*** Records shown ***
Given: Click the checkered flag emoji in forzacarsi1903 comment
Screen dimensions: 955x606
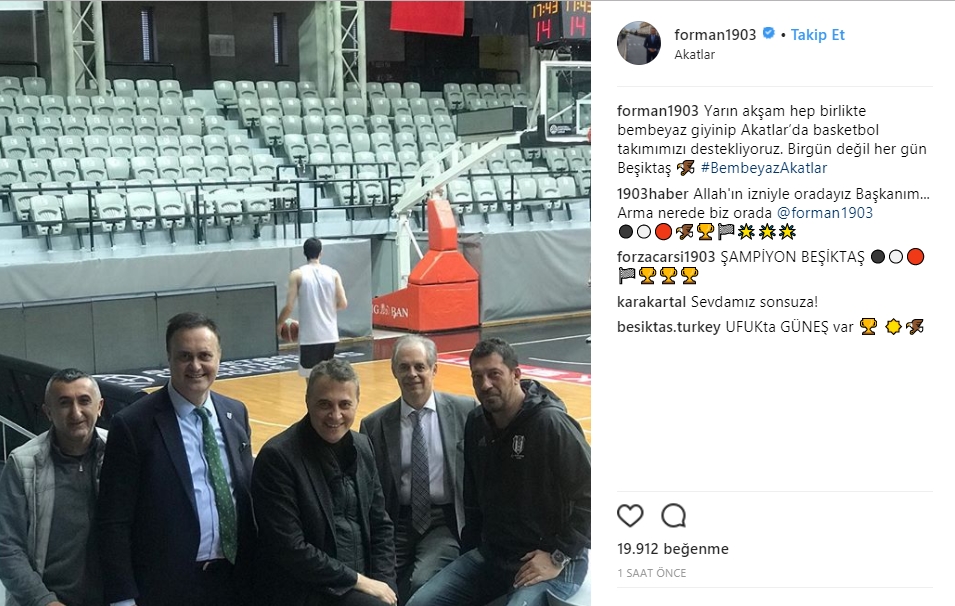Looking at the screenshot, I should point(627,276).
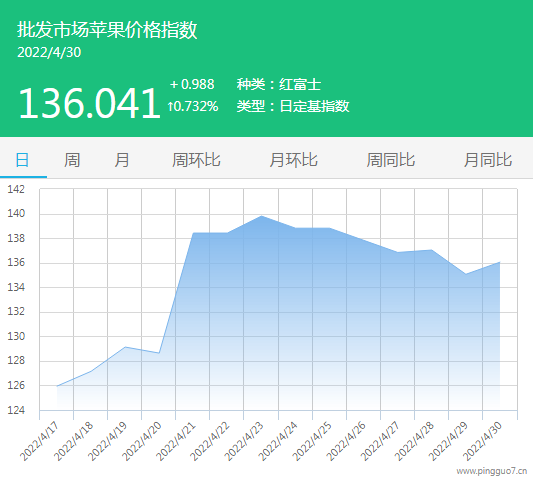
Task: Click the chart peak at 2022/4/23
Action: click(x=261, y=216)
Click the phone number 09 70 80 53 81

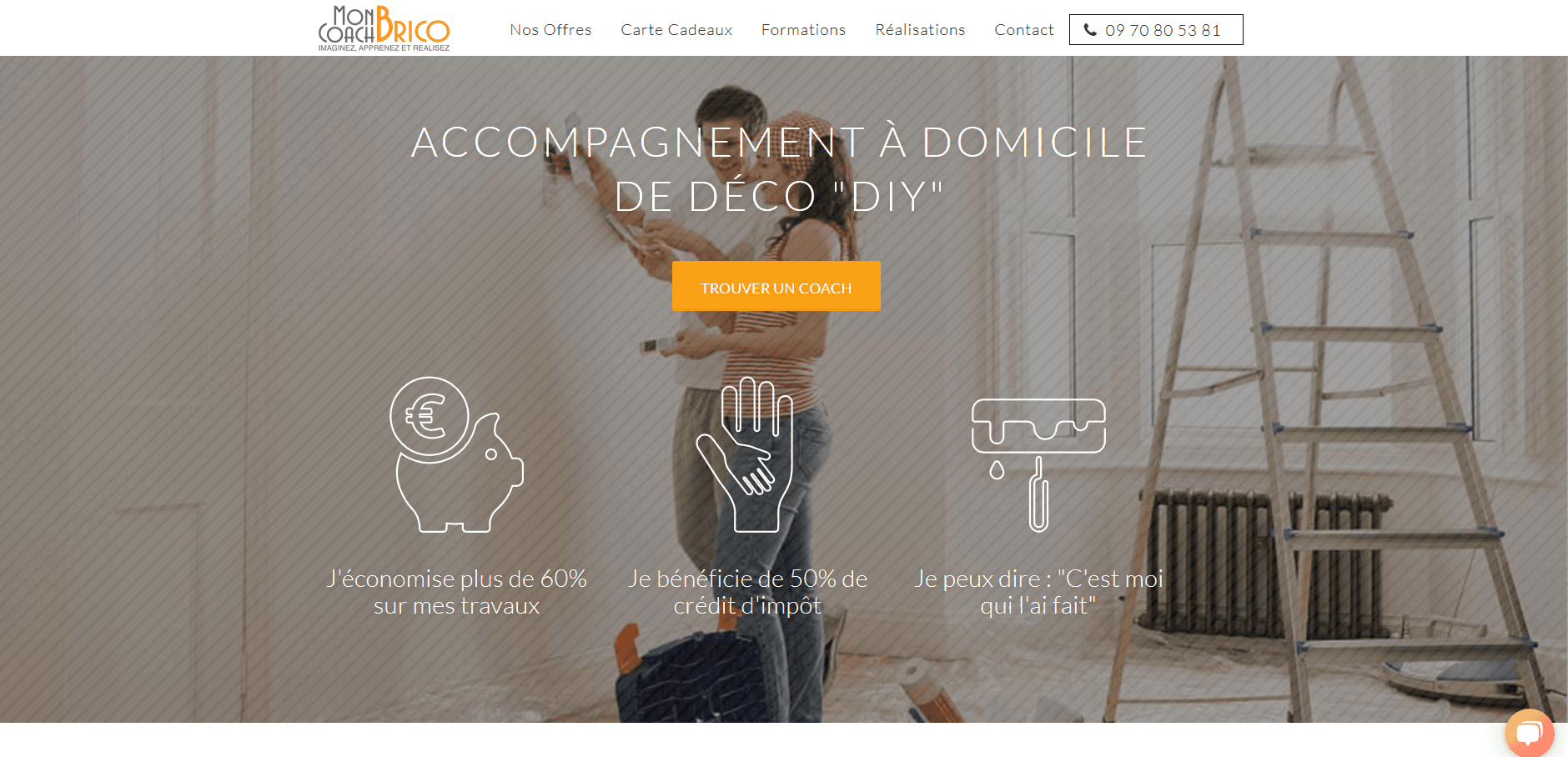click(1163, 30)
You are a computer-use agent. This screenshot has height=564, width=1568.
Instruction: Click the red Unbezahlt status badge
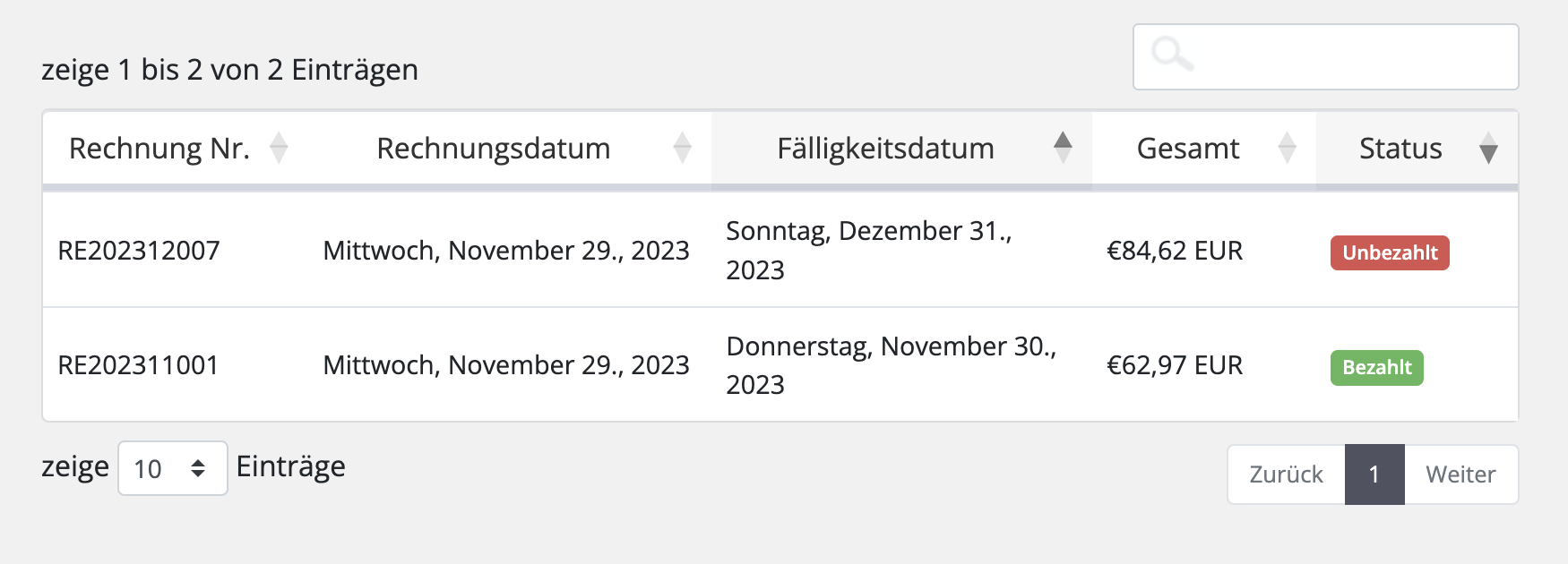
*** End of Records shown ***
Exclude all pictures and reproduce verbatim the lines running from the line that contains "Screen dimensions: 955x606" to the end of the data above, both ends included.

Screen dimensions: 955x606
Looking at the screenshot, I should point(627,276).
Task: Click the chart peak at 2022/4/23
Action: click(x=261, y=216)
Click the phone number 09 70 80 53 81

click(1163, 30)
You are a computer-use agent. This screenshot has height=564, width=1568.
Instruction: Click the red Unbezahlt status badge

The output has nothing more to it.